[Material provided — start]
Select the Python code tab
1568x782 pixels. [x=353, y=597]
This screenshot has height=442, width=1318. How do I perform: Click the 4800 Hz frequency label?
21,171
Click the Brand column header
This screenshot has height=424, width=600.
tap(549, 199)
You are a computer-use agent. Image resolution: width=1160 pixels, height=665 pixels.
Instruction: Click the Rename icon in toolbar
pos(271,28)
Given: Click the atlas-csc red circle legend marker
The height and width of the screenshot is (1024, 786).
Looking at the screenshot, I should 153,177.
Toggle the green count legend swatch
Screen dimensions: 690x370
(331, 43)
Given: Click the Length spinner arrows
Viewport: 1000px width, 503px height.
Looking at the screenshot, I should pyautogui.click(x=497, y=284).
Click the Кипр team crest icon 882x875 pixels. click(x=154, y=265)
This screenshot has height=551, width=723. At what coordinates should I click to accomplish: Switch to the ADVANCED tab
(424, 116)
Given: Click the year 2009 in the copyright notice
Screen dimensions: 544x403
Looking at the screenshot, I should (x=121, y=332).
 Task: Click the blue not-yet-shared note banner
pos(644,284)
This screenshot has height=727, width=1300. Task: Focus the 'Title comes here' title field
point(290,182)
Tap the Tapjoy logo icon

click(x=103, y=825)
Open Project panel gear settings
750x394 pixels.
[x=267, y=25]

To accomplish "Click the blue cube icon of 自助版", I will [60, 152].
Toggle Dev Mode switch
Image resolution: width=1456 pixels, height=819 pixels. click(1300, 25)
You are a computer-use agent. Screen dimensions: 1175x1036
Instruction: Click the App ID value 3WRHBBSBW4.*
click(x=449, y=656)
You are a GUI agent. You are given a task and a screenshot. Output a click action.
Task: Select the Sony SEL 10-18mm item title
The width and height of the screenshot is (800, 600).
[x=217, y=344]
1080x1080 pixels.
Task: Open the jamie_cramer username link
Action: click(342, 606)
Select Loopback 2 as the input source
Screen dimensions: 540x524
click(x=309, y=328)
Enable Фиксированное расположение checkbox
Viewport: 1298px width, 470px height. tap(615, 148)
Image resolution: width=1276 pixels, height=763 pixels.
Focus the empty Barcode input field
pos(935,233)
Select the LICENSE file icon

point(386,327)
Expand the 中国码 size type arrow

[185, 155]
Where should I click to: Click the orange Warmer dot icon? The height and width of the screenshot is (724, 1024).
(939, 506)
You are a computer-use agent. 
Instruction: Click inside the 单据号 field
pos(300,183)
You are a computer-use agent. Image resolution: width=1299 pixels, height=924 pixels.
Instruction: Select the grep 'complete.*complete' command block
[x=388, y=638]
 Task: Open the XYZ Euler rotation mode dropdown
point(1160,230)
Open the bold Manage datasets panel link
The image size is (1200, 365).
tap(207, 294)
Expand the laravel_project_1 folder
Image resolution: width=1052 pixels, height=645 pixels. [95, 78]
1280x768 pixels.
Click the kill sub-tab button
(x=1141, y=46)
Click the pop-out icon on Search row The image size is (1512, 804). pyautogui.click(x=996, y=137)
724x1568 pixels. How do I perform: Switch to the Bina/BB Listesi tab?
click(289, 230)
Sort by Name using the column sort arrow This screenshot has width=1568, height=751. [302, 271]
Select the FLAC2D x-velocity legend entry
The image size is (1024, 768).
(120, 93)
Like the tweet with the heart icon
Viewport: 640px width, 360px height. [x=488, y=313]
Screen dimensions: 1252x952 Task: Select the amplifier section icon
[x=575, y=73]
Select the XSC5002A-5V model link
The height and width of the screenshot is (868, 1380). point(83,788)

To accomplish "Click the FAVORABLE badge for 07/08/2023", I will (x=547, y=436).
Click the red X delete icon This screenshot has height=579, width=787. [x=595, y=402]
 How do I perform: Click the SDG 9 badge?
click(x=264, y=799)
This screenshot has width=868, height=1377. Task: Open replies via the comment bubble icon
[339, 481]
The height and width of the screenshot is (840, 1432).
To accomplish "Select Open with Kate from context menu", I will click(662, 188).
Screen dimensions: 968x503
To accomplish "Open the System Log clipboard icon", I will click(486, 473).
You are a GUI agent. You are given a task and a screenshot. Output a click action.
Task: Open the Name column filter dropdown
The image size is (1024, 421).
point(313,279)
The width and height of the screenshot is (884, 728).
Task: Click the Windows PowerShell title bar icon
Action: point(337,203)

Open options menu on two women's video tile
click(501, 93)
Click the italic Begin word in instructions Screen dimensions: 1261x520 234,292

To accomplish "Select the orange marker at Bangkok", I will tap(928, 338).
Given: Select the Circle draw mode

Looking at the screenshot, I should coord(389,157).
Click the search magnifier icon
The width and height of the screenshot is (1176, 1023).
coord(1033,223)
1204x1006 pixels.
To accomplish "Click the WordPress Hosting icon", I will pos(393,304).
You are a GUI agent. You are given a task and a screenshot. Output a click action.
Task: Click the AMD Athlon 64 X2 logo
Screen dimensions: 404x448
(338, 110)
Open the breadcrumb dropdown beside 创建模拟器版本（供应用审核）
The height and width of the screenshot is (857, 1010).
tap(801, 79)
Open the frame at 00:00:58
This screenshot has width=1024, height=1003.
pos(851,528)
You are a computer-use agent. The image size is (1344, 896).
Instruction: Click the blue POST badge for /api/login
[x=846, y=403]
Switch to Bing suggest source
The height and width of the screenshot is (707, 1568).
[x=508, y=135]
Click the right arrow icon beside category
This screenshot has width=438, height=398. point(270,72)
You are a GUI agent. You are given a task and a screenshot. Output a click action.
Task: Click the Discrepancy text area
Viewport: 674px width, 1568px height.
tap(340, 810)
[Material provided — finish]
* **Problem to work on**: Each line of the data should be reproduced exactly as it appears.

* **Solution**:
Select the Python code tab
1568x782 pixels. [x=353, y=597]
This screenshot has height=442, width=1318. How do I perform: Click the 4800 Hz frequency label?
21,171
Click the Brand column header
This screenshot has height=424, width=600.
tap(549, 199)
You are a computer-use agent. Image resolution: width=1160 pixels, height=665 pixels.
Instruction: Click the Rename icon in toolbar
pos(271,28)
Given: Click the atlas-csc red circle legend marker
The height and width of the screenshot is (1024, 786).
Looking at the screenshot, I should 153,177.
Toggle the green count legend swatch
Screen dimensions: 690x370
(331, 43)
Given: Click the Length spinner arrows
Viewport: 1000px width, 503px height.
Looking at the screenshot, I should pyautogui.click(x=497, y=284).
Click the Кипр team crest icon 882x875 pixels. click(x=154, y=265)
This screenshot has height=551, width=723. At what coordinates should I click to accomplish: Switch to the ADVANCED tab
(424, 116)
Given: Click the year 2009 in the copyright notice
Screen dimensions: 544x403
Looking at the screenshot, I should (x=121, y=332).
 Task: Click the blue not-yet-shared note banner
pos(644,284)
This screenshot has height=727, width=1300. Task: Focus the 'Title comes here' title field
point(290,182)
Tap the Tapjoy logo icon

click(x=103, y=825)
Open Project panel gear settings
750x394 pixels.
[x=267, y=25]

To accomplish "Click the blue cube icon of 自助版", I will [60, 152].
Toggle Dev Mode switch
Image resolution: width=1456 pixels, height=819 pixels. click(1300, 25)
You are a computer-use agent. Screen dimensions: 1175x1036
Instruction: Click the App ID value 3WRHBBSBW4.*
click(x=449, y=656)
You are a GUI agent. You are given a task and a screenshot. Output a click action.
Task: Select the Sony SEL 10-18mm item title
The width and height of the screenshot is (800, 600).
[x=217, y=344]
1080x1080 pixels.
Task: Open the jamie_cramer username link
Action: click(342, 606)
Select Loopback 2 as the input source
Screen dimensions: 540x524
click(x=309, y=328)
Enable Фиксированное расположение checkbox
Viewport: 1298px width, 470px height. tap(615, 148)
Image resolution: width=1276 pixels, height=763 pixels.
Focus the empty Barcode input field
pos(935,233)
Select the LICENSE file icon

point(386,327)
Expand the 中国码 size type arrow

[185, 155]
Where should I click to: Click the orange Warmer dot icon? The height and width of the screenshot is (724, 1024).
(939, 506)
You are a computer-use agent. 
Instruction: Click inside the 单据号 field
pos(300,183)
You are a computer-use agent. Image resolution: width=1299 pixels, height=924 pixels.
Instruction: Select the grep 'complete.*complete' command block
[x=388, y=638]
 Task: Open the XYZ Euler rotation mode dropdown
point(1160,230)
Open the bold Manage datasets panel link
The image size is (1200, 365).
tap(207, 294)
Expand the laravel_project_1 folder
Image resolution: width=1052 pixels, height=645 pixels. [95, 78]
1280x768 pixels.
Click the kill sub-tab button
(x=1141, y=46)
Click the pop-out icon on Search row The image size is (1512, 804). pyautogui.click(x=996, y=137)
724x1568 pixels. How do I perform: Switch to the Bina/BB Listesi tab?
click(289, 230)
Sort by Name using the column sort arrow This screenshot has width=1568, height=751. [302, 271]
Select the FLAC2D x-velocity legend entry
The image size is (1024, 768).
(120, 93)
Like the tweet with the heart icon
Viewport: 640px width, 360px height. [x=488, y=313]
Screen dimensions: 1252x952 Task: Select the amplifier section icon
[x=575, y=73]
Select the XSC5002A-5V model link
The height and width of the screenshot is (868, 1380). point(83,788)

To accomplish "Click the FAVORABLE badge for 07/08/2023", I will (x=547, y=436).
Click the red X delete icon This screenshot has height=579, width=787. [x=595, y=402]
 How do I perform: Click the SDG 9 badge?
click(x=264, y=799)
This screenshot has width=868, height=1377. Task: Open replies via the comment bubble icon
[339, 481]
The height and width of the screenshot is (840, 1432).
To accomplish "Select Open with Kate from context menu", I will click(662, 188).
Screen dimensions: 968x503
To accomplish "Open the System Log clipboard icon", I will click(486, 473).
You are a GUI agent. You are given a task and a screenshot. Output a click action.
Task: Open the Name column filter dropdown
The image size is (1024, 421).
point(313,279)
The width and height of the screenshot is (884, 728).
Task: Click the Windows PowerShell title bar icon
Action: point(337,203)

Open options menu on two women's video tile
click(501, 93)
Click the italic Begin word in instructions Screen dimensions: 1261x520 234,292

To accomplish "Select the orange marker at Bangkok", I will tap(928, 338).
Given: Select the Circle draw mode

Looking at the screenshot, I should coord(389,157).
Click the search magnifier icon
The width and height of the screenshot is (1176, 1023).
coord(1033,223)
1204x1006 pixels.
To accomplish "Click the WordPress Hosting icon", I will pos(393,304).
You are a GUI agent. You are given a task and a screenshot. Output a click action.
Task: Click the AMD Athlon 64 X2 logo
Screen dimensions: 404x448
(338, 110)
Open the breadcrumb dropdown beside 创建模拟器版本（供应用审核）
The height and width of the screenshot is (857, 1010).
tap(801, 79)
Open the frame at 00:00:58
This screenshot has width=1024, height=1003.
pos(851,528)
You are a computer-use agent. The image size is (1344, 896).
Instruction: Click the blue POST badge for /api/login
[x=846, y=403]
Switch to Bing suggest source
The height and width of the screenshot is (707, 1568).
[x=508, y=135]
Click the right arrow icon beside category
This screenshot has width=438, height=398. point(270,72)
You are a GUI agent. You are given a task and a screenshot. Output a click action.
Task: Click the Discrepancy text area
Viewport: 674px width, 1568px height.
tap(340, 810)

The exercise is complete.